◆ **What is required**
Swap "Library" for "Gallery" in the data from the line with "Replay the finished video" up to and including the line with "Open the 销售顾问", and give back only those lines with everything else unchanged.

====================

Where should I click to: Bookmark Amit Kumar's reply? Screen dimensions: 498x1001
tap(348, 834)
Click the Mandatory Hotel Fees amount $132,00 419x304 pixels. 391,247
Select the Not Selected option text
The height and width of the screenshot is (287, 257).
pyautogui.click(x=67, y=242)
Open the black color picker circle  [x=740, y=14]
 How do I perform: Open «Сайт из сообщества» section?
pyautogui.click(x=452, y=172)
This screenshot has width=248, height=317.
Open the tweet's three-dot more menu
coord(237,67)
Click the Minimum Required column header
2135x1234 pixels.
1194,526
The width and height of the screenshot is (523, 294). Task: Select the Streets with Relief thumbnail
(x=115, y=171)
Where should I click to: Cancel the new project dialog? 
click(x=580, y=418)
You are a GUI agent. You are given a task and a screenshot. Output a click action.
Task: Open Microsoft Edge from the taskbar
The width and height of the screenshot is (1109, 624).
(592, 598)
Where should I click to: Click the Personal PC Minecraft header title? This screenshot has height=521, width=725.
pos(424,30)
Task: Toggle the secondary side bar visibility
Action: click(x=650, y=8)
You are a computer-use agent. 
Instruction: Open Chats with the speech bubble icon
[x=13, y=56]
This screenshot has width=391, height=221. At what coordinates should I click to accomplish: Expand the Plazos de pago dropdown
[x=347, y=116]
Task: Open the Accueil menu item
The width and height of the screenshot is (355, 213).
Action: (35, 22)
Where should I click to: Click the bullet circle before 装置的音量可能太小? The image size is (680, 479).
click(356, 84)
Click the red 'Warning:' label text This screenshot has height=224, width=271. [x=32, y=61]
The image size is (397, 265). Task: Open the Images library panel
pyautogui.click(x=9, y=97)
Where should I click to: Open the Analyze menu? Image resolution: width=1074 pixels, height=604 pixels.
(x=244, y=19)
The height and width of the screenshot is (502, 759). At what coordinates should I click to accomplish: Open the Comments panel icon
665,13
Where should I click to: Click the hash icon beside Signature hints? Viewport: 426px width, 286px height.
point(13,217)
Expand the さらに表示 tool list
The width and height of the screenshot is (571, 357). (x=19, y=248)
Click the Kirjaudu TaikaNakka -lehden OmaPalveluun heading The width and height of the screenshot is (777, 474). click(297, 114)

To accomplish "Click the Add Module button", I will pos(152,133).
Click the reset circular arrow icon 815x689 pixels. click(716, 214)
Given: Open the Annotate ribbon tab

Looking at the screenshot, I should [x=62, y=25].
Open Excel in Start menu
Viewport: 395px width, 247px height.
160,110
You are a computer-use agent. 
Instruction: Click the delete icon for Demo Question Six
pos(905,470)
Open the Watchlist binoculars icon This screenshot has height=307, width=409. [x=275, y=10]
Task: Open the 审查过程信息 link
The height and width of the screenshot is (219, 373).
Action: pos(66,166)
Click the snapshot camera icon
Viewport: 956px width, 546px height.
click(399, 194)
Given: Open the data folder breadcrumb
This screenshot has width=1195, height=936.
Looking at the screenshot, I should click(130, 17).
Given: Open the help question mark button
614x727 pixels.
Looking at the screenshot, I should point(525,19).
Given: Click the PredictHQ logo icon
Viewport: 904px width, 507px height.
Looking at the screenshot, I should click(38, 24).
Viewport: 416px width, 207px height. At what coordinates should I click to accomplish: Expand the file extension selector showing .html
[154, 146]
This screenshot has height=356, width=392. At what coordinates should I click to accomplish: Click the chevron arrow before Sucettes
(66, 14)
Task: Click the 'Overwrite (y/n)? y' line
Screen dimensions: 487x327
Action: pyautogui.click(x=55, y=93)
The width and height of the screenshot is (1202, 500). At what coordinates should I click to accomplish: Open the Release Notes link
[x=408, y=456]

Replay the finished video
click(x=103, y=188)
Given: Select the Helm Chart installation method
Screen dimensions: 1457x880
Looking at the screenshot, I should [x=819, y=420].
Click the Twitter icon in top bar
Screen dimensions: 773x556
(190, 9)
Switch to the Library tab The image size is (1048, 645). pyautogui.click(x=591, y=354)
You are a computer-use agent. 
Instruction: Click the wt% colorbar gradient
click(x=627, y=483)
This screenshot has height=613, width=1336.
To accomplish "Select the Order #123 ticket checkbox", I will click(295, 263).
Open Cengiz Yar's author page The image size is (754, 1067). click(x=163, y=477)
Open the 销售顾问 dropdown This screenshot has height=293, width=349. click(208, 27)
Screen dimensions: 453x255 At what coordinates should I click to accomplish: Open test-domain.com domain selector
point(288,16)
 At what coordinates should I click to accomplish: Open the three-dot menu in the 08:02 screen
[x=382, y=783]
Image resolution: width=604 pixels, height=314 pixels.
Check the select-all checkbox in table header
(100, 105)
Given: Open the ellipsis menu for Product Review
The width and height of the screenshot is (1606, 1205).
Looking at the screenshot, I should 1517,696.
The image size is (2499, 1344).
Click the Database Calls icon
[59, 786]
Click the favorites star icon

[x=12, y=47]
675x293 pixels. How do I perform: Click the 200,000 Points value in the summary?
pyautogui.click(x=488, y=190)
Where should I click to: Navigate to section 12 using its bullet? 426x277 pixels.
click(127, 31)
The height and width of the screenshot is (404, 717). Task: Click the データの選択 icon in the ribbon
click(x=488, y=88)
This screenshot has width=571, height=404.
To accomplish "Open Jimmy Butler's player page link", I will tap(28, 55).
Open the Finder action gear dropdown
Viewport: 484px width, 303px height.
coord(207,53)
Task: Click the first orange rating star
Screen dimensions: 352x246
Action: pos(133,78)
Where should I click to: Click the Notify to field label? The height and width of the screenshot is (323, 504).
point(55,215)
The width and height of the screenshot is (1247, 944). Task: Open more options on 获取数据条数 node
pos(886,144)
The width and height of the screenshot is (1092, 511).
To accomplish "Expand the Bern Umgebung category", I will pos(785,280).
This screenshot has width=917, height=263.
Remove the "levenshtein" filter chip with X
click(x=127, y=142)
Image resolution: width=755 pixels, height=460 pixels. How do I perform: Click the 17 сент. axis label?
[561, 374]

====================

◆ **The result**
Replay the finished video
click(x=103, y=188)
Given: Select the Helm Chart installation method
Screen dimensions: 1457x880
Looking at the screenshot, I should [x=819, y=420].
Click the Twitter icon in top bar
Screen dimensions: 773x556
(190, 9)
Switch to the Gallery tab The image size is (1048, 645). pyautogui.click(x=591, y=354)
You are a computer-use agent. 
Instruction: Click the wt% colorbar gradient
click(x=627, y=483)
This screenshot has height=613, width=1336.
To accomplish "Select the Order #123 ticket checkbox", I will click(295, 263).
Open Cengiz Yar's author page The image size is (754, 1067). click(x=163, y=477)
Open the 销售顾问 dropdown This screenshot has height=293, width=349. click(208, 27)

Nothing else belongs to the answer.